Leonberg - Gute Taten leisten die Mitarbeiter des Arbeitskreises Leben (AKL) seit mehr als 20 Jahren. Vorwiegend besuchten die 15 Ehrenamtlichen im Krankenhaus Leonberg Menschen, die einen Selbstmordversuch unternommen hatten, um sie bei ihrer Rückkehr in ihr altes Leben zu begleiten und zu unterstützen. „An 365 Tagen im Jahr hat ein Mitarbeiter des AKL morgens im Krankenhaus angerufen und gefragt, ob es auf der Intensivstation einen Suizidenten gab“, sagt Karen Lücking-Löw, die Klinikseelsorgerin.

Die ehrenamtlichen Mitarbeiter seien geschult, den Menschen in ihrer schwierigen Situation mit Empathie zuzuhören und sie dazu zu bringen, darüber nachzudenken, was sie in ihrem Leben in so eine kritische Situation gebracht hat. „Im Schnitt haben wir pro Jahr etwa 50 Patienten betreut“, erzählt Lücking-Löw. Suizid komme in allen Alters-, Bildungs- und Gesellschaftsstufen vor, wobei die Zahl der Alterssuizide zunehme. Insbesondere Männer im Alter von 40 Jahren an aufwärts seien gefährdet. „In ganz Deutschland sterben pro Jahr etwa 60 000 Menschen wegen eines Selbstmordes, das ist mehr als die Zahl der jährlichen Verkehrstoten“, erläutert die Klinikseelsorgerin.

Menschen haben akuten Unterstützungsbedarf

Zuletzt seien Menschen nach einem Selbstmordversuch in Leonberg nach dem Krankenhausaufenthalt häufiger in andere Einrichtungen wie Psychiatrien verlegt worden, so dass es schwierig gewesen sei, den Kontakt zu ihnen zu halten. „Außerdem wenden sich immer mehr Menschen an den AKL, die akuten Unterstützungsbedarf haben und nicht warten können, bis sie einen Termin bei einer Beratungsstelle bekommen“, erklärt Lücking- Löw.

Aus diesen Überlegungen heraus wolle der AKL einen offenen Treffpunkt in Form des Cafés „Hier und Jetzt“ anbieten. Einmal pro Woche stünden in den Räumen des Treffpunkts gegenüber der Stadtkirche zwei Mitarbeiter zum Zuhören und für Gespräche zur Verfügung. „Bei Bedarf kann man auch ein Einzelgespräch führen oder einen Beratungstermin ausmachen“, erklärt Max Kibellus vom AKL, der zusammen mit Beate Huhn bei der Premiere am 18. September anwesend sein wird.

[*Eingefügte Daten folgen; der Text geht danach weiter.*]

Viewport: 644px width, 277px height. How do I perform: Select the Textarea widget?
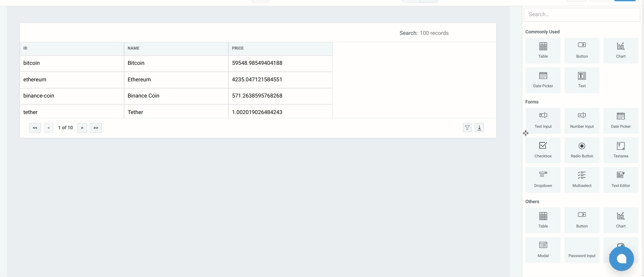tap(621, 150)
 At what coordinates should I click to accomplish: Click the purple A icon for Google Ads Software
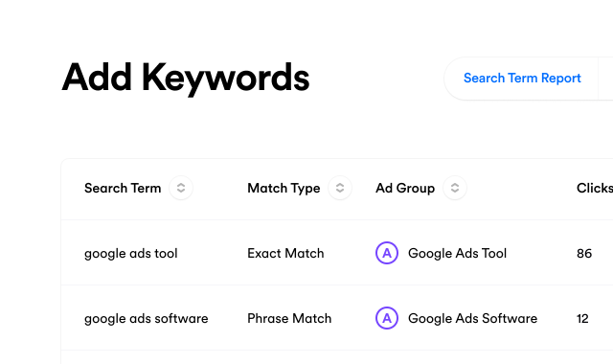(x=387, y=318)
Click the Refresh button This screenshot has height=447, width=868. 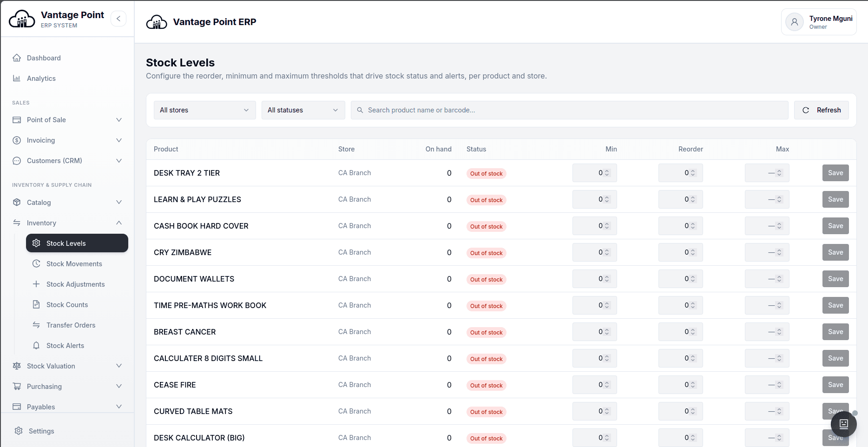pyautogui.click(x=822, y=110)
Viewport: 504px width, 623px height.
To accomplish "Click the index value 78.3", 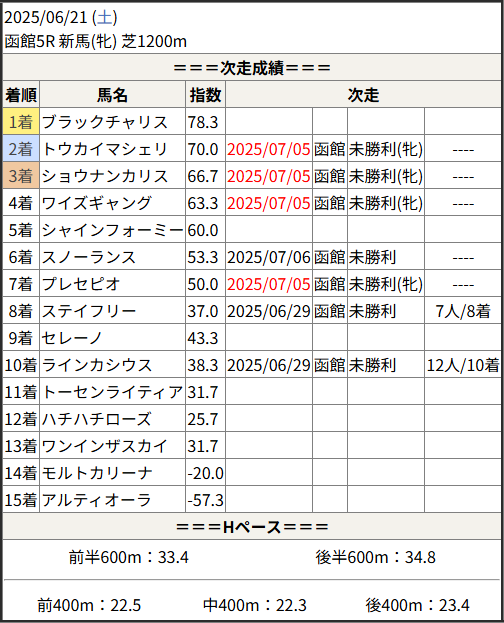I will point(203,122).
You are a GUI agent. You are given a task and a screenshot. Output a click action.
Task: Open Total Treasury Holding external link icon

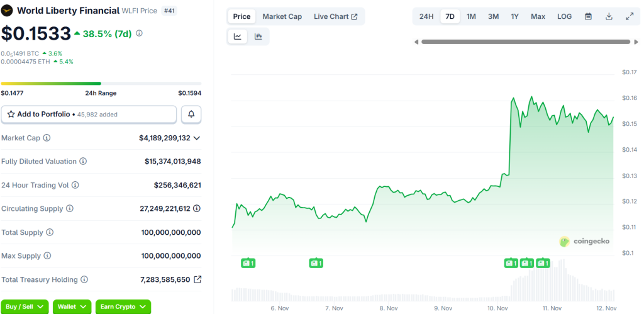point(197,279)
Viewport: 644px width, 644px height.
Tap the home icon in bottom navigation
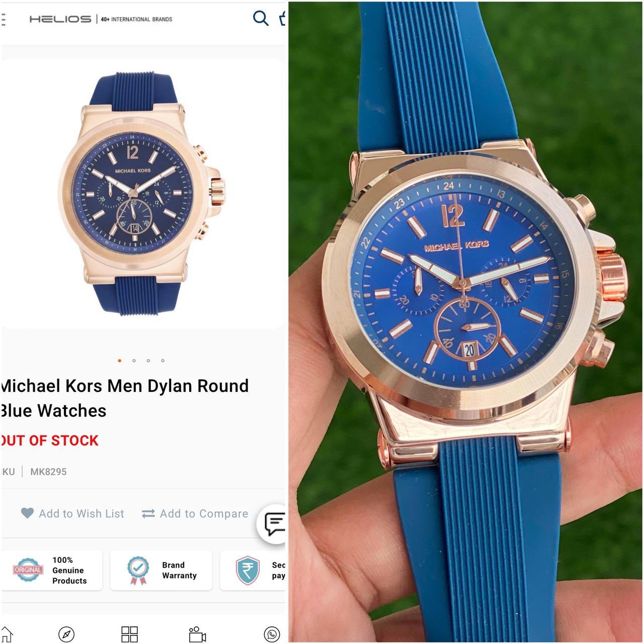click(x=6, y=634)
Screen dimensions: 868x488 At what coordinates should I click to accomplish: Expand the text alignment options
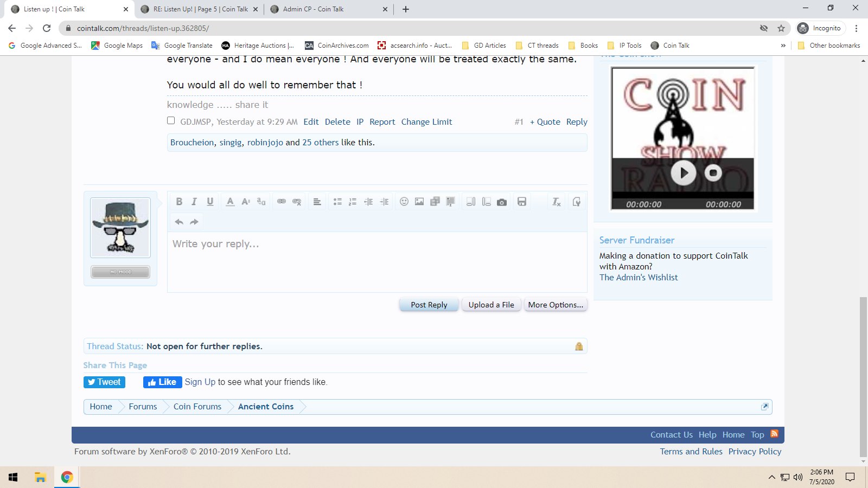coord(317,202)
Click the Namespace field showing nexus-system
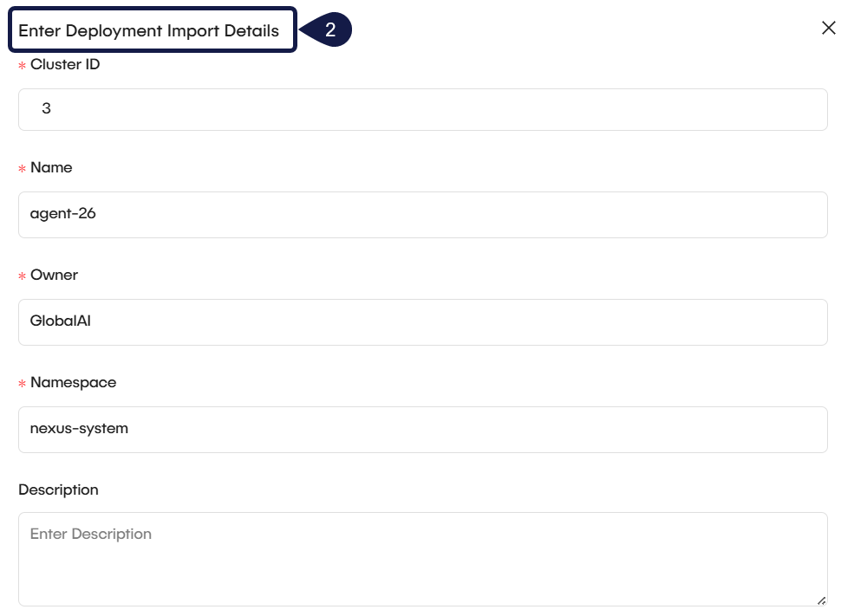841x616 pixels. pos(422,429)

Die eigene Arbeit soll überflüssig werden

Ins Café „Hier und Jetzt“ können aber nicht nur Patienten nach einem Selbstmordversuch kommen, sondern auch Menschen, die sich allein zu Hause mit beruflichen oder privaten Problemen quälen. „Wenn wir zu Patienten ins Krankenhaus kommen, ist das Kind sozusagen schon in den Brunnen gefallen. Mit unserem Café können wir Präventionsarbeit betreiben“, hofft Kibellus. „Und Ziel unserer Arbeit ist es, uns überflüssig zu machen“, ergänzt Karen Lücking-Löw.